Puntuale, da 28 anni, arriva attorno a ferragosto, a scaldare l’occhio e il cuore (e ancor più concretamente la gola) della Toscana ai confini con l’Umbria, Tovaglia a quadri. Uno spettacolo davvero irresistibile, che da tanto tempo, ma ogni volta nuovissimo, Andrea Merendelli (anche regista) e Paolo Pennacchini servono a un pubblico seduto a tavola, cui vien fatto degustare un menu di specialità toscane, in particolare di questo spicchio occidentale della regione, che da qualche tempo ha preso sede presso il Castello di Sorci.

UNO SPETTACOLO ogni anno diverso e originale, ma sempre col medesimo effetto trionfale di intelligenza e di gola sui commensali/spettatori che riescono a guadagnarsi il biglietto. Perché lo spettacolo era già andato esaurito prima dell’inizio delle rappresentazioni, e stasera, ultima replica, lo dovrebbero ammirare anche molto lontano: salvo il pericolo di avversità climatiche oltreoceano, è previsto infatti un collegamento televisivo in diretta con la costa argentina del Rio de la Plata, dove risiede una consistente comunità di emigrati anghiaresi.
Ma basta essere spettatori (locali innanzitutto, ma molti anche convenuti appositamente dal resto d’Italia) per rimanere incantati, e anche un po’ turbati, dalla rappresentazione, tra inarginabili effetti comici e struggenti canti tradizionali, da sempre arrangiati e distribuiti tra le varie voci ad opera di Mario Guiducci, che attinge al più genuino patrimonio locale della Toscana contadina. E si rimane ogni volta affascinati, da quelle voci come dalla ricchezza di verità e sfumature che quei canti suscitano.

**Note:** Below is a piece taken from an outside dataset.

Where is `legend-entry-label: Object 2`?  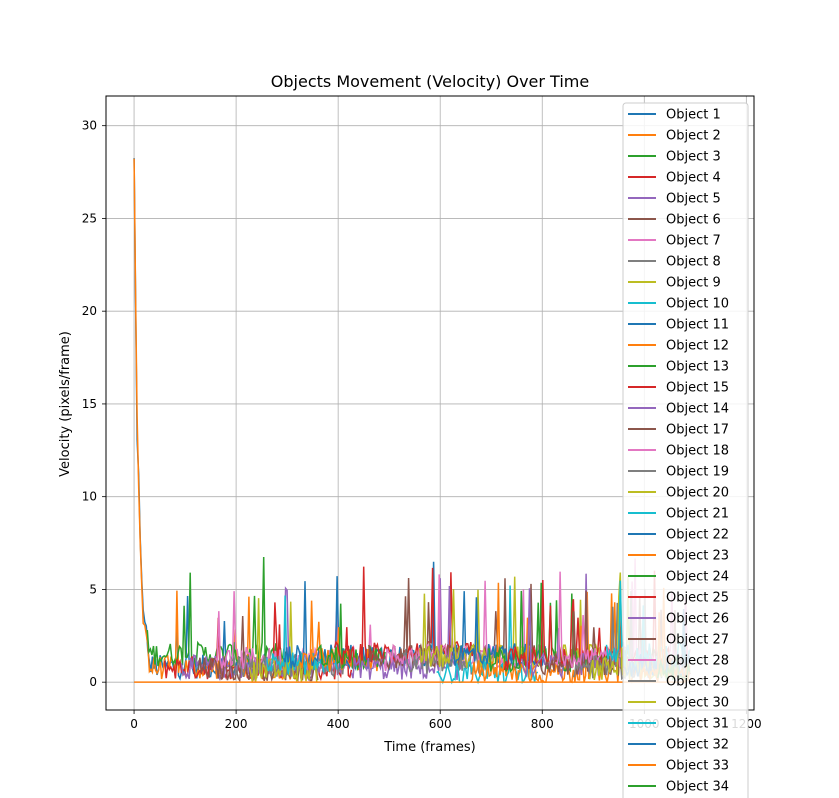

QUEST’ANNO poi il tema, come suggerisce subito il titolo Gravidansia, è particolarmente delicato: la crisi della natalità e i «ripari» che la medicina pubblica vorrebbe approntare. In un paese come il nostro per altro, che conta una prevalenza di «vecchi», e a cui fanno il solletico (e più spesso orrore) i rimedi che vorrebbero opporgli il governo Meloni e la ministra Roccella. Per non parlare del ministro/cognato Lollobrigida pubblicamente impegnato a scongiurare la «sostituzione etnica»…

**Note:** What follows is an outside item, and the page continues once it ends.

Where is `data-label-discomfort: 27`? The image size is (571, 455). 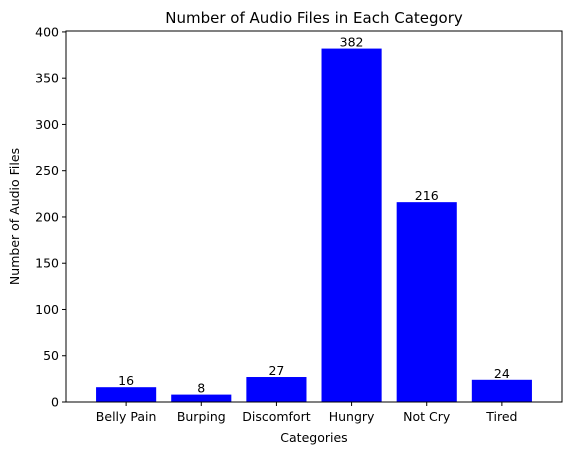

La visione di un «istituto» le cui pretese scientifiche e terapeutiche si intrecciano con un patrimonio popolare che è fortissimo e radicato nel tempo, e nei costumi di vita che da questo scaturiscono, apre un meccanismo spettacolare che a tratti si fa davvero irresistibile. La forza delle tradizioni antropologiche e culturali fa muro contro innovazioni e timori che faticano a dar risultati di maggior benessere. Anzi, proprio quella memoria storica spesso si rivela soluzione onorevole nello slalom tra burocrazia, buone intenzioni e magari promesse elettorali. Anche nella civilissima Toscana dove perfino il buon governo fatica a tenere botta alle chiacchiere di tanti che promettono soluzioni.
La «magia» di Tovaglia a quadri sta proprio nel mettere alla prova del buon senso e dell’esperienza millenaria di chi la terra ha lavorato da sempre (traendone sopravvivenza se non benessere), rispetto alle chiacchiere e alle scorciatoie di chi promette facili miglioramenti e soluzioni in nome della «modernità».
La scarsa natalità può costituire un problema per le tradizioni contadine (come dichiarato fin dal bello quanto duro gioco di parole del titolo Gravidansia), quando i nomi dei figli dei contadini andavano in ordine numerico, da Primo o Primetta, fino a Settimio: ma davanti alle chiacchiere della cultura politica oggi prevalente, fino ai vertici del governo, concretezza e buon senso possono costruire un argine.

IN QUESTO SENSO è davvero straordinario come si snodi la drammaturgia della serata, che prende fiato tra le succulente portate di cucina di tradizione che si alternano al racconto, impastando il buon senso e il buon gusto, senza alcun pericolo di rimpianto passatista. Ogni spettatore/convitato non può rifugiarsi in facili nostalgie o scorciatoie civili. I «vecchietti» affacciati alle finestre di quell’istituto sulla scena, come le diverse generazioni che sgattaiolano tra le tavolate, hanno una tale lucidità da obbligare i commensali alla speranza, alla possibilità di cambiamenti e di valori che restano patrimonio di ogni cittadino. La tradizione è memoria viva, ma da applicare al presente, e alle sue esigenze improrogabili, sfatando furberie e facili illusioni.
Non sembri spropositato il rapporto: Tovaglia a quadri lo sa, e ce ne fa partecipi, aiutando noi spettatori. Prendendoci per la gola, ma anche e soprattutto con l’intelligenza e il buon senso.